I've gotten so bad about writing these this year. I wanted to talk about two things I'm quite excited about. First up is a huge compiler project I've been doing for the past month to take Gleam and produce wasm.
Gleam Compiler
WebAssembly (Wasm) is a binary instruction format designed to run in browsers and standalone runtimes. It is stack-based, strongly typed, and sandboxed. The same .wasm binary can run in Firefox, Chrome, Node.js, Wasmtime, or any other compliant runtime, a level of portability that native machine code does not offer. But like machine code, Wasm has value types, functions, linear memory, tables, imports, and exports. Generating valid, efficient Wasm from a high-level language requires the same structured compiler work as generating machine code.
Regulus (codename Reggie), an experimental compiler that takes Gleam source code and produces WebAssembly, written in Rust like the Gleam compiler.
Gleam is a functional language with static types, immutable values, and a friendly syntax. It has pattern matching, custom types, generics, and a module system that normally compiles to Erlang bytecode or JavaScript. As a learning exercise, I opted to create a separate project to compile Gleam to WebAssembly instead.
Reggie produces .wasm from Gleam source through seven steps:
- 1.
Produces an in-memory tree-sitter concrete syntax tree
- 2.
Builds a compiler-owned AST
- 3.
resolves module
- 4.
type-checks modules
- 5.
Builds a core Intermediate Representation
- 6.
Generates WAT (WebAssembly Text format)
- 7.
Produces a
.wasmbinary
I want to talk about the most challenging and interesting parts of the whole project.
Name Resolution
In this portion of the pipeline, the resolver walks the AST (step 2) and turns textual name references into known declarations.

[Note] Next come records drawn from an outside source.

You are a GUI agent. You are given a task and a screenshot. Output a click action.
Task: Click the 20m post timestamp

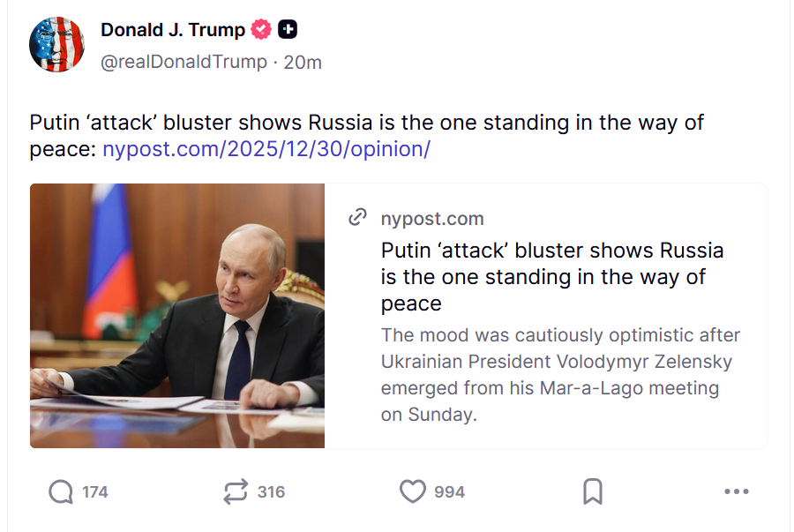click(x=303, y=62)
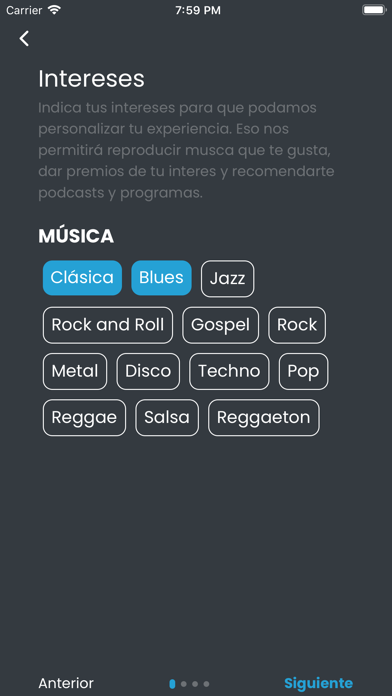Choose the Reggae genre chip
This screenshot has height=696, width=392.
[84, 418]
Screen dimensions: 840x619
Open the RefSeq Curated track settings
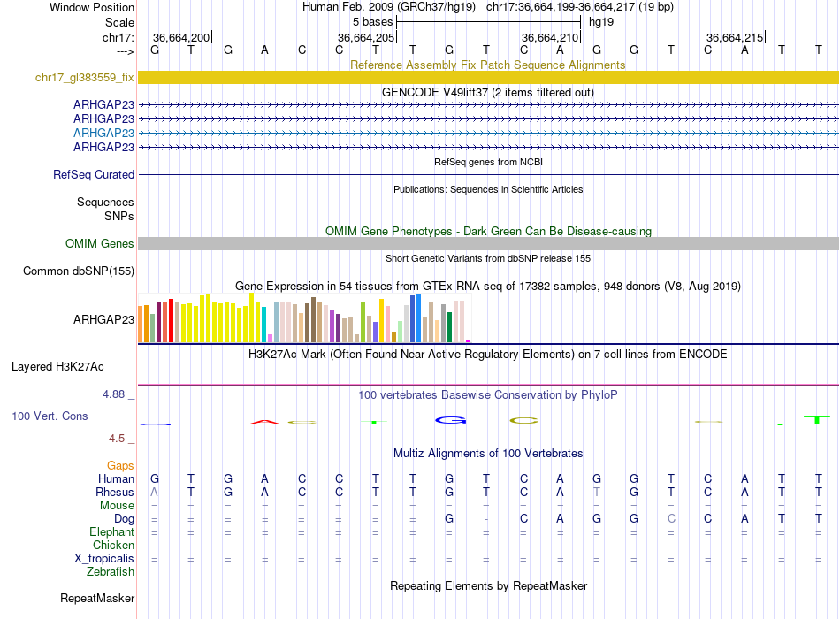pyautogui.click(x=94, y=175)
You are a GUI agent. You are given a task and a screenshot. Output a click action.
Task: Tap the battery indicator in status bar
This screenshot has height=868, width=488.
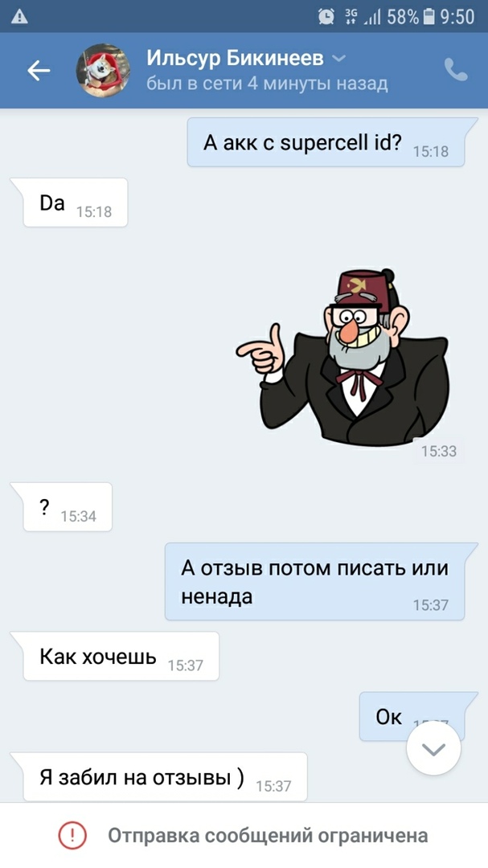tap(429, 17)
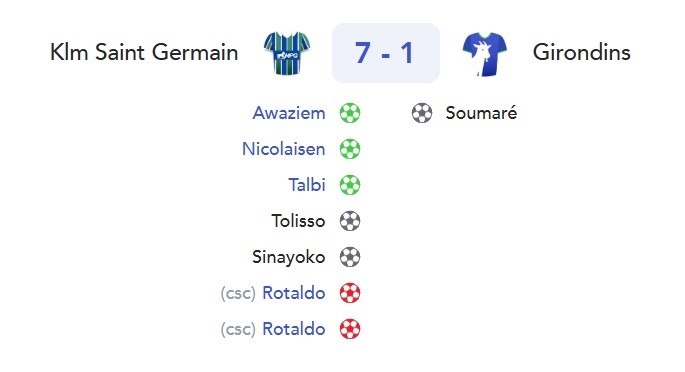Click the green goal ball beside Nicolaisen
This screenshot has height=372, width=685.
(x=350, y=149)
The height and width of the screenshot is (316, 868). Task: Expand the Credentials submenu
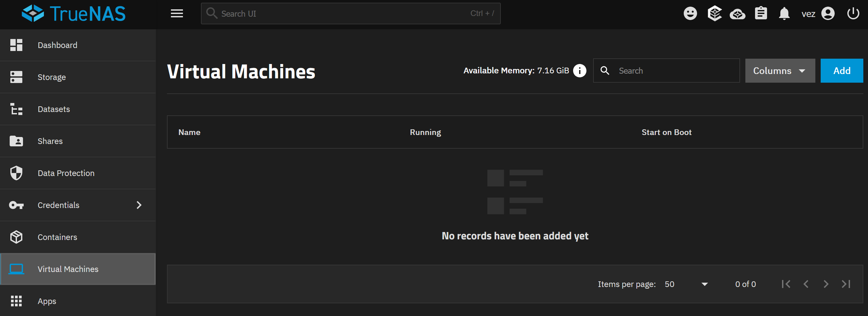point(139,205)
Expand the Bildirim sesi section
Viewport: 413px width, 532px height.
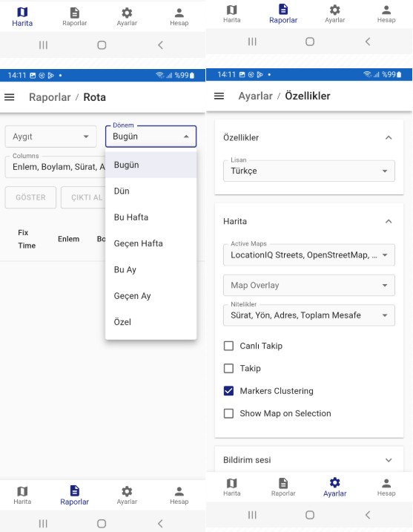pyautogui.click(x=309, y=460)
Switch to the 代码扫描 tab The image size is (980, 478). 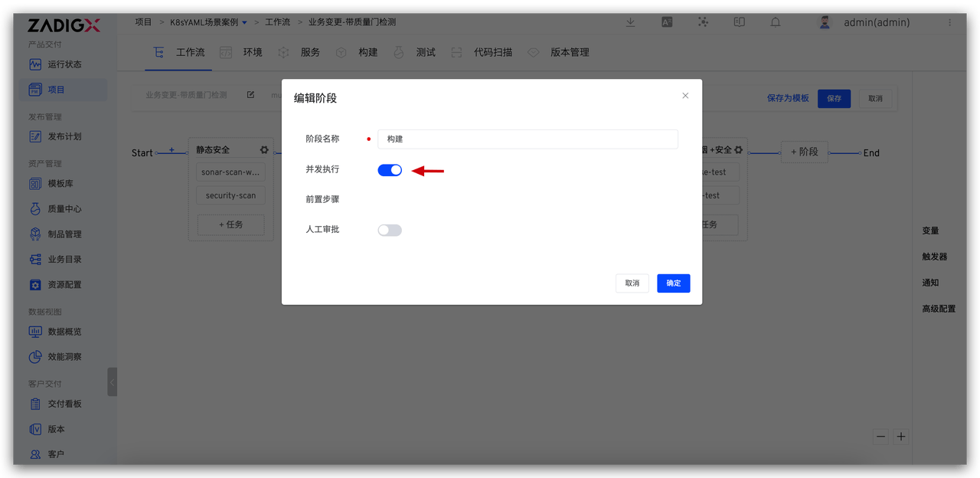(x=493, y=52)
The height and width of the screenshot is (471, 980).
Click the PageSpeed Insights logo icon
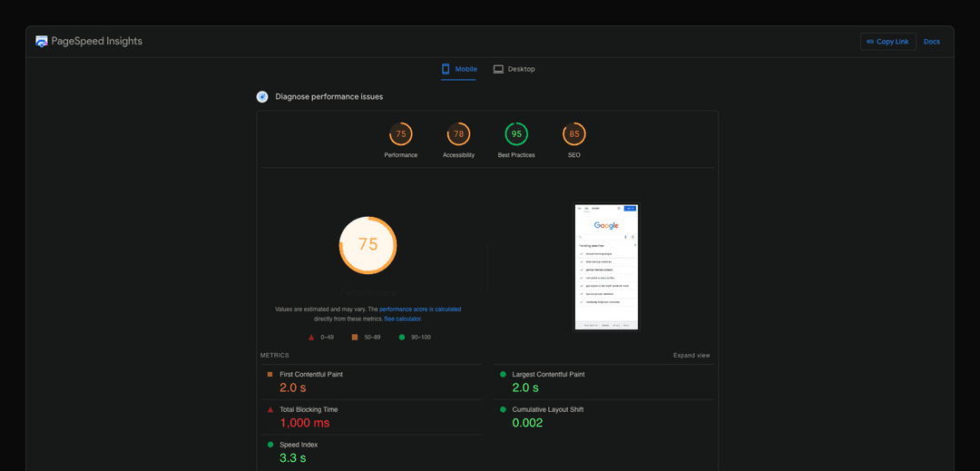(x=42, y=42)
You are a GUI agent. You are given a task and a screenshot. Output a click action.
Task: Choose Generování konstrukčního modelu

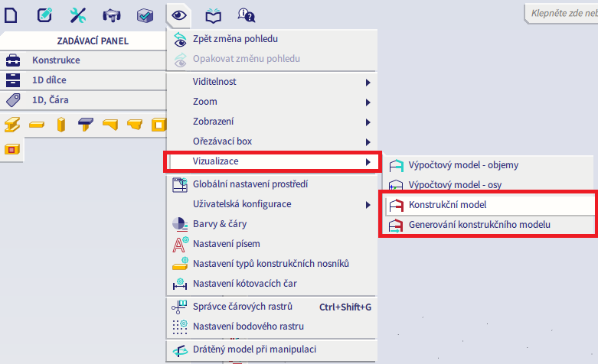coord(479,225)
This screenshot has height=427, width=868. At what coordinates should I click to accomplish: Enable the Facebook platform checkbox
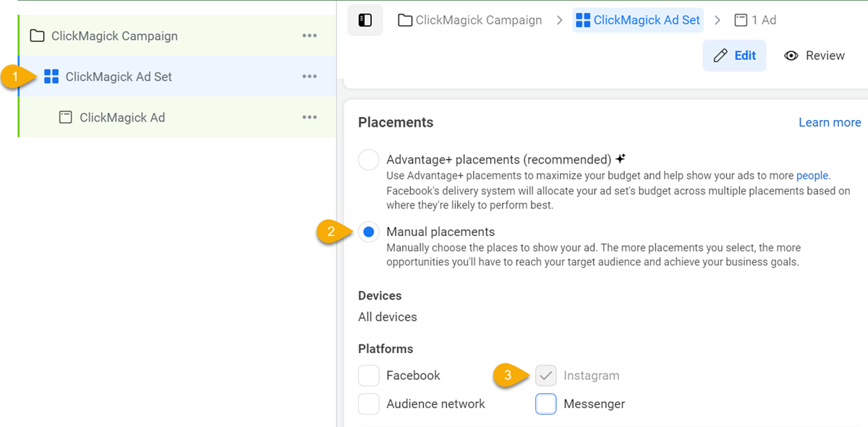369,376
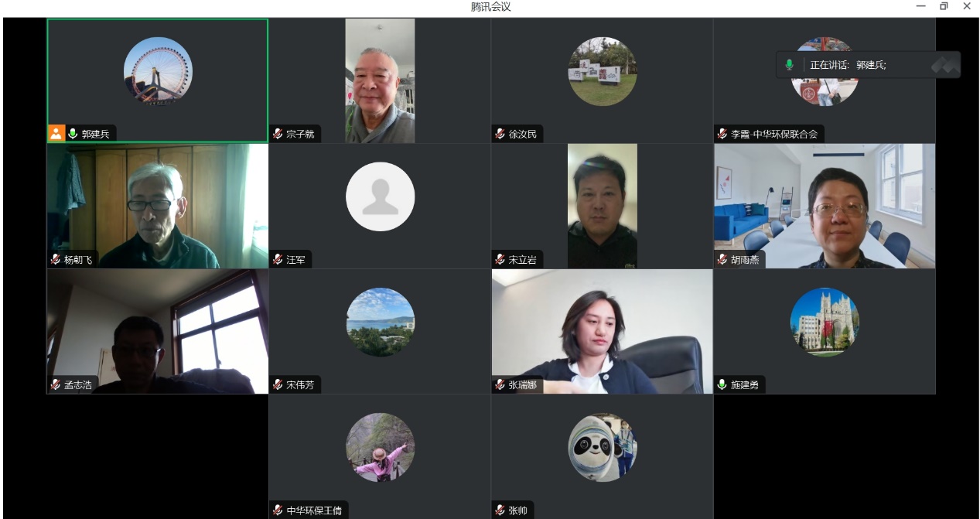This screenshot has width=980, height=519.
Task: Click the green microphone icon next to 郭建兵's name
Action: pyautogui.click(x=73, y=134)
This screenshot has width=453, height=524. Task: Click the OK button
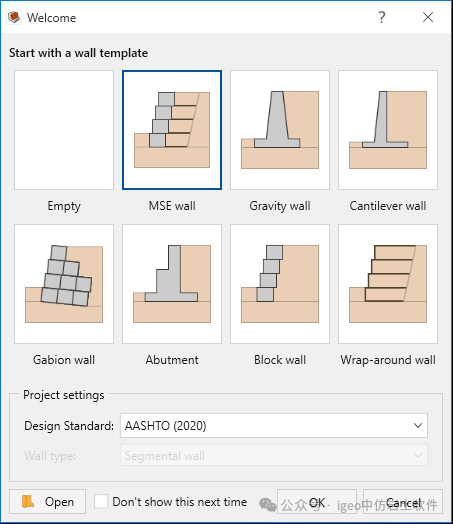[x=317, y=502]
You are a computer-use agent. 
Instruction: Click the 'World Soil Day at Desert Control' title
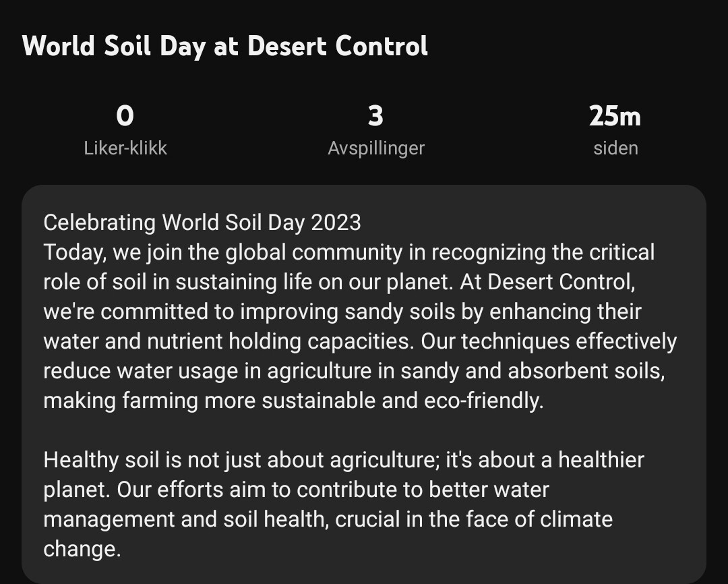click(x=224, y=47)
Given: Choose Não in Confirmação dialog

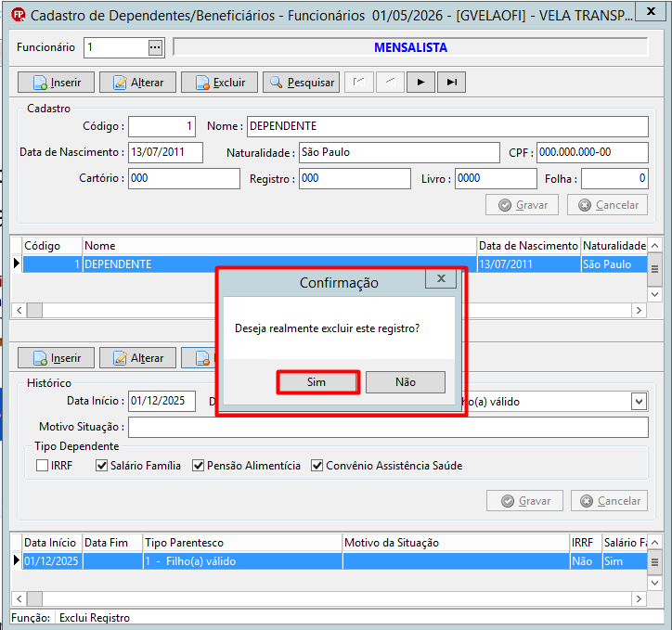Looking at the screenshot, I should click(x=406, y=382).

It handles lexical scope, imports, module-qualified names, constructors, field names, and visibility rules. The output is a ResolvedModule which is the AST annotated with symbol table data.
Lowering
After the type checker walks the resolved AST and checks that values are used with compatible types, we "lower" (translate) to typed source syntax into a smaller, source-independent representation (core IR). Source-level constructs become explicit runtime operations. For example:
letbindings become local variable allocations and writescaseexpressions become branch nodes with explicit pattern testslet assertbecomes a branch with an explicit failure pathfunction parameters become numbered locals
This IR knows nothing about Gleam syntax. It knows about locals, calls, blocks, branches, and managed-value operations.
Gleam example with use:
pub type User { User(name: String, age: Int) }
fn with_user(user: User, callback: fn(User) -> Int) -> Int {
callback(user)
}
pub fn use_updated_age(age: Int) -> Int {
let user = User(name: "Ada", age: age)
use current <- with_user(user)
let older = User(..current, age: age + 2)
case older {
User(name: _, age: value) -> value
}
}Emission of WAT
The backend translates core IR into WebAssembly Text format (WAT). It maps scalar Gleam types to Wasm value types:
| Gleam type | Wasm ABI |
| -------------------------- | ------------- |
| `Int` | `i64` |
| `Float` | `f64` |
| `Bool` | `i32` |
| `Nil` | no result |
| strings, lists, records, … | `i32` pointer |Managed values like strings, lists, tuples, records, custom types, closures live in WebAssembly linear memory. The backend emits a runtime prelude for modules that use managed values: memory, a bump-allocation heap pointer, and helper functions for allocation, string handling, list operations, equality, and panic.
The above gleam example's wat output (truncated):
Long-Term Goals
The long-term goal here is for a complete Gleam-to-WebAssembly compiler that can compile real Gleam applications like including web backends with Wisp and browser UIs with Lustre to WebAssembly that runs in browsers and cloud runtimes like Cloudflare Workers.
Resume
As I continue my job hunt, I've been updating my "brand" and made a resume site on Astro using the JSON Resume schema. The setup generates three outputs from one data file: a web page, a PDF, and an Open Graph image. It's not a super interesting or complex project but I'm quite happy with how it's turned out. To build it, I adapted Colin Hemphill's nextjs-resume to Astro. He had already solved the layout problems. I used his setup as inspiration and swapped out the framework underneath, while adding a few flourishes to make the project my own.
You can view the finished product here:
The resume lives in a flat data.json file that follows the JSON Resume spec, translated to an Astro content collection.
The PDF generation happens at build time through a static path. It uses @react-pdf/renderer to convert React components into a PDF document. Here's what the PDF ends up looking like:
The OG image also uses React but via using @takumi-rs/image-response. It pulls my name and title from the JSON to create a social media preview card that I think looks pretty cool.